Thursday, April 16, 2009

Why I like Wikipedia

A common refrain I hear about Wikipedia is that it is not to be trusted because anybody can edit any article, that unlike a traditional encyclopedia, there is no enforced expert review of articles. While those observations are true, I think dismissing Wikipedia as a result is the wrong conclusion to draw from them.

It seems to me that in general, the very fact that the broad community can edit articles is actually Wikipedia's strength. The argument behind this is essentially the thesis of the book The Wisdom of Crowds, and can be summarized as this: large groups of people - including experts, amateurs and even crackpots - collectively contain more wisdom on a given topic than any single expert.

We actually see this every day in the stock market. What is the value of a specific company? Any given stock analyst - who we typically consider experts in the field - can give an answer to this, yet multiple analysts often disagree with each other by a considerable degree. So why would we trust any one of them to give a "valid" answer when we have no way to know whether one is any more accurate than another? Well, we actually do have a way to know this: the stock market itself - composed of experts, amateurs, and crackpots alike - does a pretty good job ("pretty good" is a key qualifier - I'll come back to that below) at figuring out the value of a company, and most people put a lot of trust in that value, and it is remarkably accurate at doing so over long periods of time (i.e., not so much on a day-to-day basis).

The same dynamics are at work at Wikipedia. Any given article is created and edited by a collection of experts, amateurs, and crackpots, and yet the net result can be remarkably accurate - not perfect, but "pretty good," as with the stock market.

Just as there are day-to-day fluctuations in a stock's value that have nothing to do with its intrinsic value, there are edits that are made day-to-day to articles on Wikipedia that may be accurate, biased, or outright nonsense. This is what Wikipedia's naysayers tend to focus on, but I think it misses the point. Rather, the more interesting fact is that Wikipedia's community and process has a set of rules that not only allow anyone to edit, but also anyone to flag something as problematic, so that discussions can take place and - equally important - controversies can be exposed.

Pick an article on, say, butterflies, and you're not likely to get a lot of controversy. Pick an article on George W. Bush and you're likely to get somewhat more.
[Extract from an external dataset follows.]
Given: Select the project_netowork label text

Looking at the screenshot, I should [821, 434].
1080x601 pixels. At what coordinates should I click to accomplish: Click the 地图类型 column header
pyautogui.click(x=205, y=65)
Readers do need to understand that while Wikipedia in general is quite accurate and unbiased, that any given assertion in any given article may or may not be; one must decide for oneself how much to trust these statements. (This, by the way, is why Wikipedia values references and attributions for assertions).

Yes, Wikipedia can be gamed, yes it can be flawed. But for the most part, it is like the stock market - much more comprehensive, up-to-date, and (yes) accurate in the big picture than any collection of "experts" could produce.